▶ PROMPT
Render every entry exactly as it appears.

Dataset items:
[Start of Attachment]

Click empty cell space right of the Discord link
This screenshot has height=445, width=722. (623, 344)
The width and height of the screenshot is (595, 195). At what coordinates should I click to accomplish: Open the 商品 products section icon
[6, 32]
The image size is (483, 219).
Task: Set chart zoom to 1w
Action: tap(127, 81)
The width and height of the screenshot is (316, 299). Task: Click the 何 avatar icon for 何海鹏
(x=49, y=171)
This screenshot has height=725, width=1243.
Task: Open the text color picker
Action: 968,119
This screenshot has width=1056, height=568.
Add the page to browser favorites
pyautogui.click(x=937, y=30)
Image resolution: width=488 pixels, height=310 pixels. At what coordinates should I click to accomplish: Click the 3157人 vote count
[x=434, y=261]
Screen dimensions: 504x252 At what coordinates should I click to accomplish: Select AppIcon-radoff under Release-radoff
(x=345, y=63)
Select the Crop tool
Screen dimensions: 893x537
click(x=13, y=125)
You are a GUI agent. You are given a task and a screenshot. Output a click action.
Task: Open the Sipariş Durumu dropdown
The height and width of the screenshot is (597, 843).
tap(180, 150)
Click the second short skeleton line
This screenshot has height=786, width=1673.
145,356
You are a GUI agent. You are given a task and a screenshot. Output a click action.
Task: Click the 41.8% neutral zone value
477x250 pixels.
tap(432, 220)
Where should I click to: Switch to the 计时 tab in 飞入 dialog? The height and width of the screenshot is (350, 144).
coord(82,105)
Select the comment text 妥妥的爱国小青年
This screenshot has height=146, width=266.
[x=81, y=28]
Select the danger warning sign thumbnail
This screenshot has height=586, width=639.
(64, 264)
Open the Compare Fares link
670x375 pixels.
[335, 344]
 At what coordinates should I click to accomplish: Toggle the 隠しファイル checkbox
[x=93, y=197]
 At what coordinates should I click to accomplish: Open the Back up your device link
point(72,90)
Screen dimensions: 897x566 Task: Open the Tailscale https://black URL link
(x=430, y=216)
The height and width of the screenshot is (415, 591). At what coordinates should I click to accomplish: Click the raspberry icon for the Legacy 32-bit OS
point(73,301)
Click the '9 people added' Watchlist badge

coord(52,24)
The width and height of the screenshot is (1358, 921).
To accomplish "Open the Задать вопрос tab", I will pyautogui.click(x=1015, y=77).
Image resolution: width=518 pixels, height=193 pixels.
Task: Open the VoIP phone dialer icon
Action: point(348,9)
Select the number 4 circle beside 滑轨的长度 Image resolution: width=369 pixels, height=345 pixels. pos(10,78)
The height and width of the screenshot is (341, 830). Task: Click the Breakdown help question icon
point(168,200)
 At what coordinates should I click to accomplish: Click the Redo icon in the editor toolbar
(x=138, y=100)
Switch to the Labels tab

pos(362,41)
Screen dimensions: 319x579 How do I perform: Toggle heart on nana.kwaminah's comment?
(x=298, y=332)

[End of Attachment]

▶ ANSWER BOX
Click empty cell space right of the Discord link
This screenshot has height=445, width=722. (623, 344)
The width and height of the screenshot is (595, 195). At what coordinates should I click to accomplish: Open the 商品 products section icon
[6, 32]
The image size is (483, 219).
Task: Set chart zoom to 1w
Action: tap(127, 81)
The width and height of the screenshot is (316, 299). Task: Click the 何 avatar icon for 何海鹏
(x=49, y=171)
This screenshot has height=725, width=1243.
Task: Open the text color picker
Action: 968,119
This screenshot has width=1056, height=568.
Add the page to browser favorites
pyautogui.click(x=937, y=30)
Image resolution: width=488 pixels, height=310 pixels. At what coordinates should I click to accomplish: Click the 3157人 vote count
[x=434, y=261]
Screen dimensions: 504x252 At what coordinates should I click to accomplish: Select AppIcon-radoff under Release-radoff
(x=345, y=63)
Select the Crop tool
Screen dimensions: 893x537
click(x=13, y=125)
You are a GUI agent. You are given a task and a screenshot. Output a click action.
Task: Open the Sipariş Durumu dropdown
The height and width of the screenshot is (597, 843).
tap(180, 150)
Click the second short skeleton line
This screenshot has height=786, width=1673.
145,356
You are a GUI agent. You are given a task and a screenshot. Output a click action.
Task: Click the 41.8% neutral zone value
477x250 pixels.
tap(432, 220)
Where should I click to: Switch to the 计时 tab in 飞入 dialog? The height and width of the screenshot is (350, 144).
coord(82,105)
Select the comment text 妥妥的爱国小青年
This screenshot has height=146, width=266.
[x=81, y=28]
Select the danger warning sign thumbnail
This screenshot has height=586, width=639.
(64, 264)
Open the Compare Fares link
670x375 pixels.
[335, 344]
 At what coordinates should I click to accomplish: Toggle the 隠しファイル checkbox
[x=93, y=197]
 At what coordinates should I click to accomplish: Open the Back up your device link
point(72,90)
Screen dimensions: 897x566 Task: Open the Tailscale https://black URL link
(x=430, y=216)
The height and width of the screenshot is (415, 591). At what coordinates should I click to accomplish: Click the raspberry icon for the Legacy 32-bit OS
point(73,301)
Click the '9 people added' Watchlist badge

coord(52,24)
The width and height of the screenshot is (1358, 921).
To accomplish "Open the Задать вопрос tab", I will pyautogui.click(x=1015, y=77).
Image resolution: width=518 pixels, height=193 pixels.
Task: Open the VoIP phone dialer icon
Action: point(348,9)
Select the number 4 circle beside 滑轨的长度 Image resolution: width=369 pixels, height=345 pixels. pos(10,78)
The height and width of the screenshot is (341, 830). Task: Click the Breakdown help question icon
point(168,200)
 At what coordinates should I click to accomplish: Click the Redo icon in the editor toolbar
(x=138, y=100)
Switch to the Labels tab

pos(362,41)
Screen dimensions: 319x579 How do I perform: Toggle heart on nana.kwaminah's comment?
(x=298, y=332)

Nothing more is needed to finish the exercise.